James: And of course the reporter is tarnished by this, having to rake through the muck.
Reporters are like a caste.
Ashleigh: But that tarnish, that’s what makes them stronger? Maybe every good writer has that also.
James: What’s the muck?
Ashleigh: Constantly raking through the muck of their own brains. It’s the stuff that becomes gold when you let it fertilise.
Remember all the talk about fertiliser?
James: Sometimes creative writing classes resemble agriculture school. So much talk about fertilising.
Ashleigh: In creative writing circles, there’s this thing about letting the material ferment.
We are agreed.
James: I dunno. It’s a bit hokey.
Ashleigh: I tried to write about this at one point, that metaphor, but became bogged down.
I sense that there’s some ultimate truth in it.
Ashleigh: But it’s nothing revolutionary. “Take your time. Let ideas seethe and settle.”
James: I love the metaphors that draw on farming. The Seamus Heaney thing.

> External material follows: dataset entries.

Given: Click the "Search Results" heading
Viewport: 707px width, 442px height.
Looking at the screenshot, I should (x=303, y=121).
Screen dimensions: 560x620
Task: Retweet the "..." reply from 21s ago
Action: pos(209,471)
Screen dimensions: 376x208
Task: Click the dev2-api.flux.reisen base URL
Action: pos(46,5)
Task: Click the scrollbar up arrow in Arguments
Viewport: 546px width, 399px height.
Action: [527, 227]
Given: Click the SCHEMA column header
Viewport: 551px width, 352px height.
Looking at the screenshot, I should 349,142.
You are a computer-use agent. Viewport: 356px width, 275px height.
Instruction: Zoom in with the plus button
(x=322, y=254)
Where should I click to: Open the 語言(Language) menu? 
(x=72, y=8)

But I haven’t been on a farm for yonks.
Ashleigh: Another writer in our year, Pat White, engaged intensely with the farming metaphors.

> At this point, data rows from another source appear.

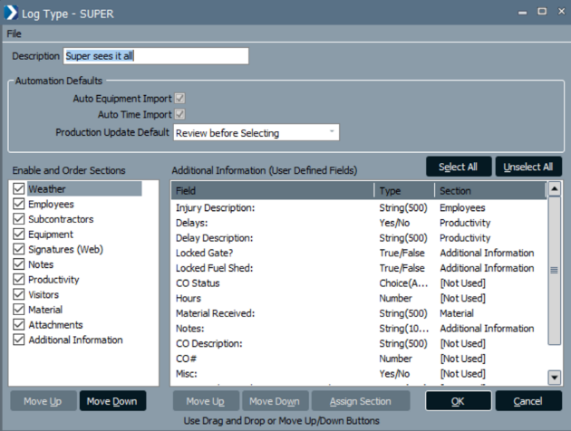Click Move Down under the sections list
Screen dimensions: 571x431
click(x=112, y=401)
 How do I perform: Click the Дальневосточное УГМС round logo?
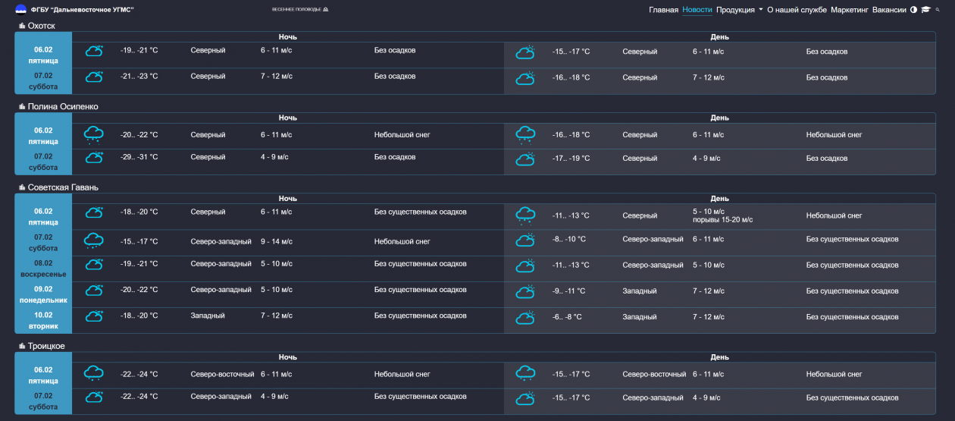pyautogui.click(x=21, y=10)
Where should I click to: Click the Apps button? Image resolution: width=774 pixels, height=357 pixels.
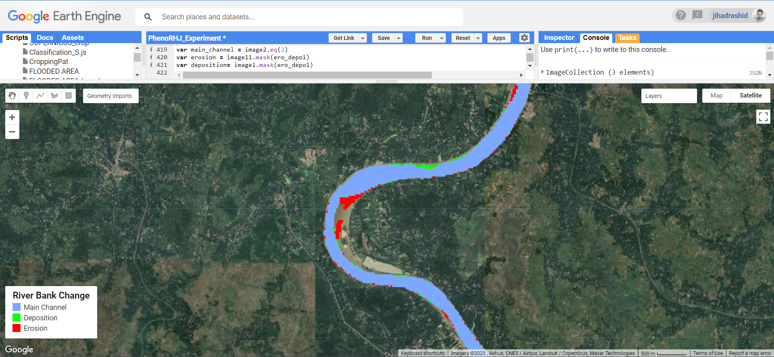[x=499, y=38]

James: Yes, but he is a farmer.
Ashleigh: So if I might take a slightly different tack here, and ask you about something that might be a little bit sensitive …
Ashleigh: You arrived on Twitter briefly this year, but you have now vanished.

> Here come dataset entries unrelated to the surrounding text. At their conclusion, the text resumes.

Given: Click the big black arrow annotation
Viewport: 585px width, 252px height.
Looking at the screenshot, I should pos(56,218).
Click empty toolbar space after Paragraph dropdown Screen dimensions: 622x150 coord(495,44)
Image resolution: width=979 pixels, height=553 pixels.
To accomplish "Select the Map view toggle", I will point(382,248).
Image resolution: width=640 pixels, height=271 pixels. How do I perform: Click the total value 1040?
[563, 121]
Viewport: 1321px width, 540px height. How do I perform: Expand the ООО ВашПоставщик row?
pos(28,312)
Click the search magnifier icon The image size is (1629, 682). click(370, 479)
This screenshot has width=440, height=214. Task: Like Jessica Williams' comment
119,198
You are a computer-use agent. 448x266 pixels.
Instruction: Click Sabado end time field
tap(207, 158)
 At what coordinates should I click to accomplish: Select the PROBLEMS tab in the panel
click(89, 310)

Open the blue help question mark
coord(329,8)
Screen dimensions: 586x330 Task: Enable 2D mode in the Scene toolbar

Is this a definitive departure from Twitter?
Your last tweet was back in December sometime, I believe.
James: Yes. Twitter.
Ashleigh: Oh wait, no it wasn’t. I’ve just checked.
You tweeted just the other day.
James: Clearly it didn’t go viral.
Ashleigh: There was one on 1 Jan, then 28 Feb, then 29 Feb.
James: I get these horrible existential pangs every time I tweet.
I just feel like another tweeter. One of millions.
Ashleigh: See, some people would say to themselves, “That would make a good tweet.”
They would then tweet it.
Ashleigh: That’s the human condition.
Ashleigh: We’re one voice.
James: The human condition is also what you do with your time.
What is this “we are the world” crap?
Ashleigh: I mean, you only have one voice. There will always be billions of others.
I didn’t mean it how it sounded.
James: OK. Yes, there will be.
Ashleigh: I was sailing close to the wind just then.
James: I mean, Twitter cracks me up. It’s funny.
Ashleigh: I know a lot of people on Twitter who use it solely to document their lives. But they do so in a weirdly compelling way.
Things that shouldn’t be amusing suddenly are.
James: I like the idea of reporting the minutiae of life.
It’s a whole realm of experience.
I like Twitter.
I just don’t like tweeting.
Ashleigh: So apart from the existential feeling, what is it that you don’t like about tweeting?
James: It might be different if i was tweeting under a pseydonym. Or if it was a parody account.
Ashleigh: The feeling that you are giving too much away?
Ashleigh: Someone else’s voice …
James: The feeling of being exposed to the world.
Dangling in the wind, so to speak.
Ashleigh: But you choose how much to expose.
You don’t have to dangle if you don’t want to. Just put a hand out the window.
James: I feel that good tweets dangle.
Ashleigh: Well, we’ve backed ourselves into a corner here.